«Viele bringen mir Cola und Gipfeli»
16.07.2024 Bezirk Sissach, SissachDurali Ikisivir ist die gute Seele des Entsorgungscenters Waser
Er sagt von sich selbst: «Ich bin zwar klein, habe aber ein grosses Herz.» Die Entsorgungsstelle aufzusuchen ist normalerweise kein besonders freudiger Akt, doch Durali Ikisivir ringt mit seiner offenen Art ...
Durali Ikisivir ist die gute Seele des Entsorgungscenters Waser
Er sagt von sich selbst: «Ich bin zwar klein, habe aber ein grosses Herz.» Die Entsorgungsstelle aufzusuchen ist normalerweise kein besonders freudiger Akt, doch Durali Ikisivir ringt mit seiner offenen Art vielen Menschen ein Lächeln ab.
Nikolaos Schär
Für die Entsorger und Entsorgerinnen von rezyklierbarem Material in der Region Sissach ist der Leiter des Entsorgungscenters Waser ein Begriff.
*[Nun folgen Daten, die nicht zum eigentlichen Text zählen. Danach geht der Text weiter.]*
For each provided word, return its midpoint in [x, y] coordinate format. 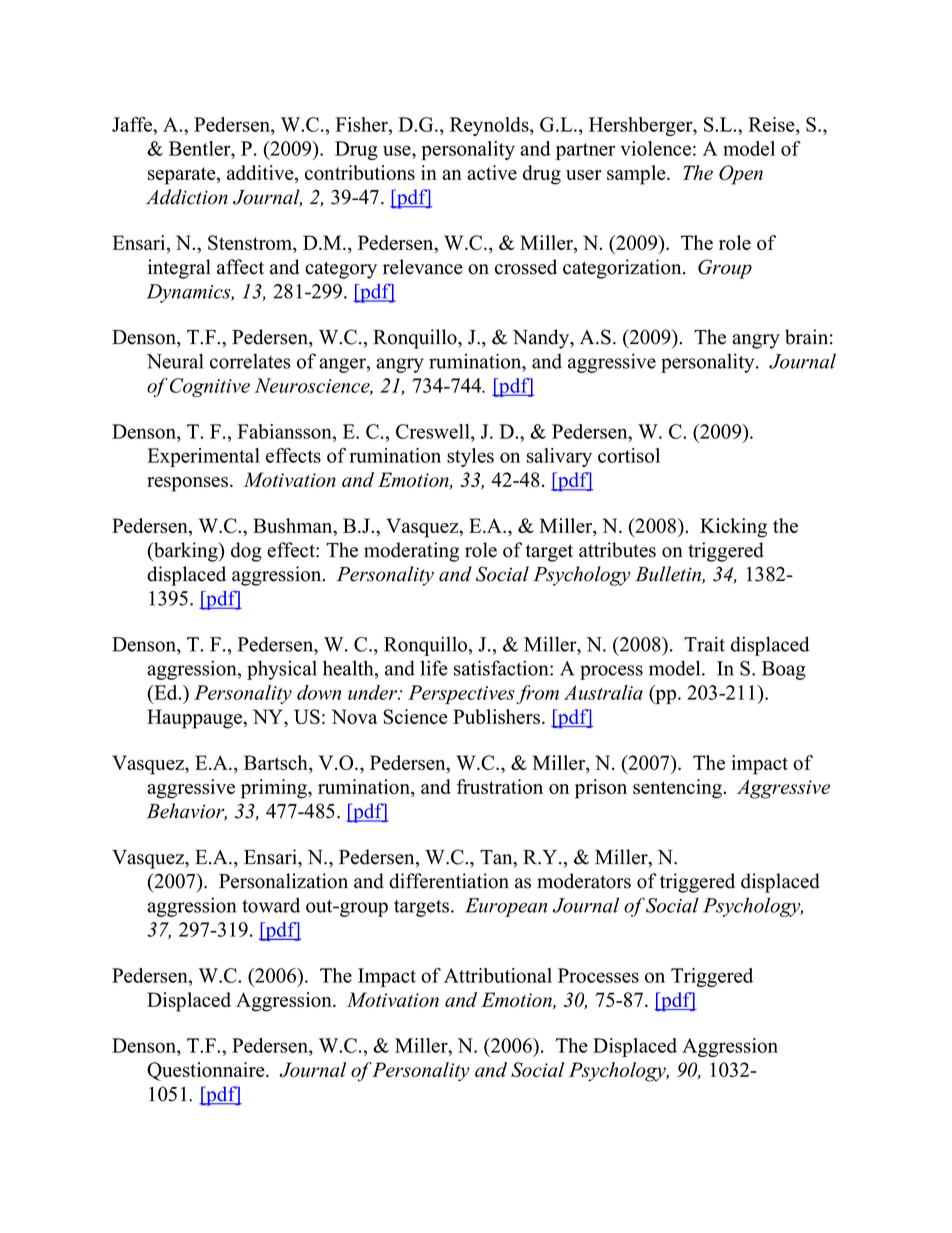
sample [637, 175]
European [506, 907]
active [492, 172]
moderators [584, 881]
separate [183, 176]
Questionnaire [207, 1071]
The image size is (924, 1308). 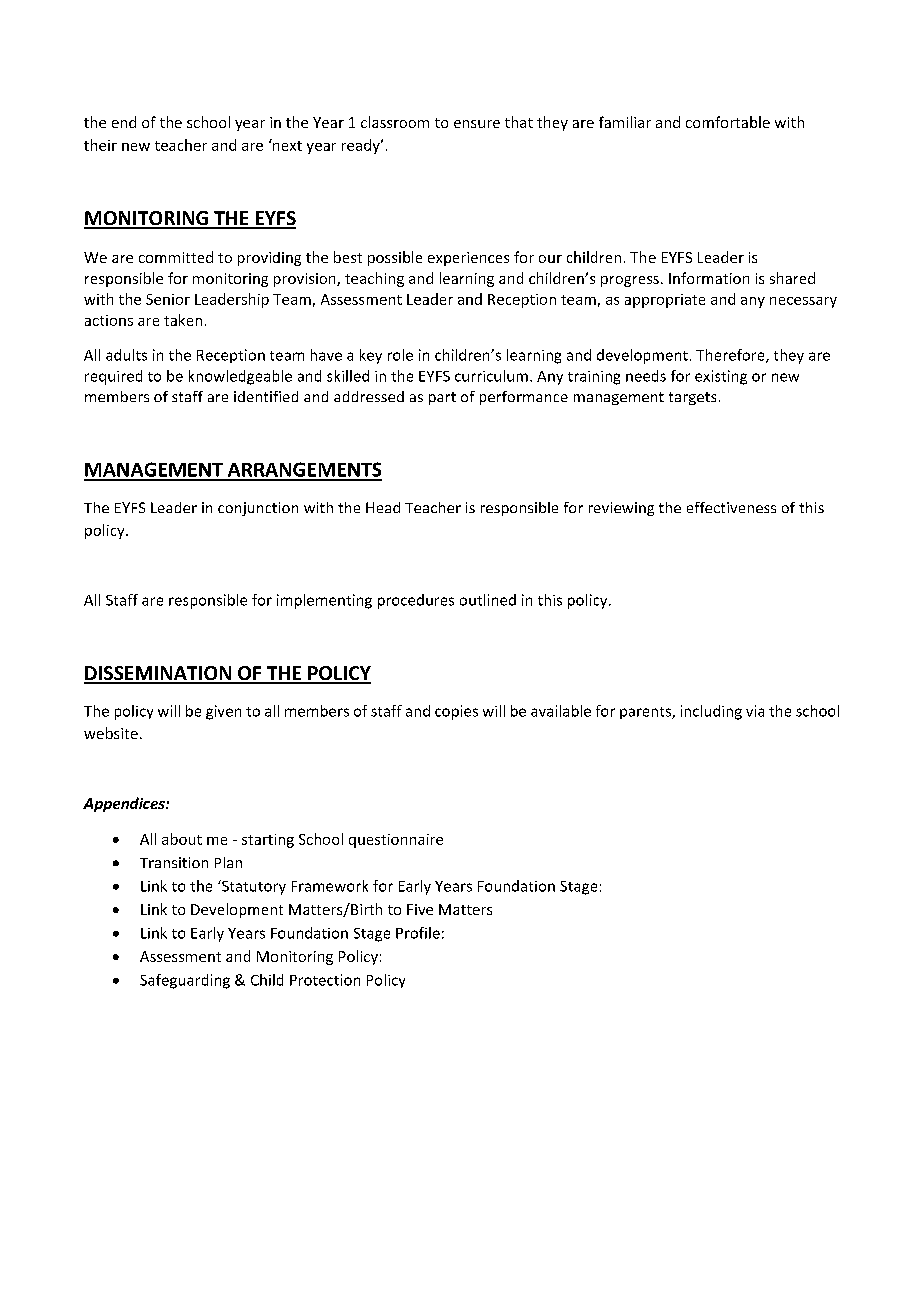 What do you see at coordinates (100, 145) in the document?
I see `their` at bounding box center [100, 145].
Ein kleiner Herr, der ständig ein Lächeln auf den Lippen hat und sein Herz auf der Zunge trägt. Doch die wenigsten wissen, wie er heisst und was für eine Geschichte er hat.
Durali Ikisivir (52) ist gebürtiger Istanbuler. Sein Vater komme aber aus einem Dorf ausserhalb der Stadt, sagt er bei einem Gespräch mit der «Volksstimme» zwischen Containern für Altpapier und Karton. In der Türkei habe er in einer kleinen Firma Kupferrollen hergestellt. Das habe gerade zum Leben gereicht, aber übrig blieb nichts, Ikisivir zeigt auf seine leeren Hosentaschen. 1995 sei er mit seiner Frau in die Schweiz gekommen. Ein Bekannter habe ihm drei Wochen nach seiner Ankunft einen Job bei Waser vermittelt. Nun arbeite er schon seit bald 30 Jahren bei der Firma. Er habe in Birsfelden angefangen und später die Leitung des Standorts in Sissach übernommen.
Kunden kommen zum Plaudern
Es ist 7 Uhr morgens und die ersten Kunden kommen. Durali wendet seinen Blick sofort der Frau zu und grüsst sie mit kraftvoller Stimme. «Ich beginne zu lachen, sobald ich hier bin. Ich liebe meine Arbeit!», sagt er. Wenn die Leute ihm gegenüber freundlich seien, gebe er es ihnen doppelt zurück: «Ich glaube, deswegen kommen die Leute auch so gerne.» Nebenan gebe es ja ein weiteres Entsorgungscenter.
Das eine Mal sei eine Frau mit nur einer Zeitung gekommen, um ihn zu sehen. Er habe es nicht verstanden und ihr spasseshalber gesagt, sie solle doch deswegen nicht extra vorbeikommen. «Die Leute bringen mir sogar Cola und Gipfeli», so Durali. Er versuche immer, hilfsbereit zu sein, und nehme sich die Zeit, den Leuten zu zeigen, was wo entsorgt wird. Die direkte Kommunikation sei für ihn sehr wichtig: «Wenn jemand etwas am falschen Ort entsorgt und eigentlich dafür zahlen muss, spreche ich ihn direkt an.» Gewisse Leute würden sagen, sie hätten kein Geld dabei. Er setze dann auf Vertrauen: «Dann bringst du es halt das nächste Mal vorbei.» Wenn Kunden nur eine Kleinigkeit hätten, verzichte er auch Mal auf die Gebühr.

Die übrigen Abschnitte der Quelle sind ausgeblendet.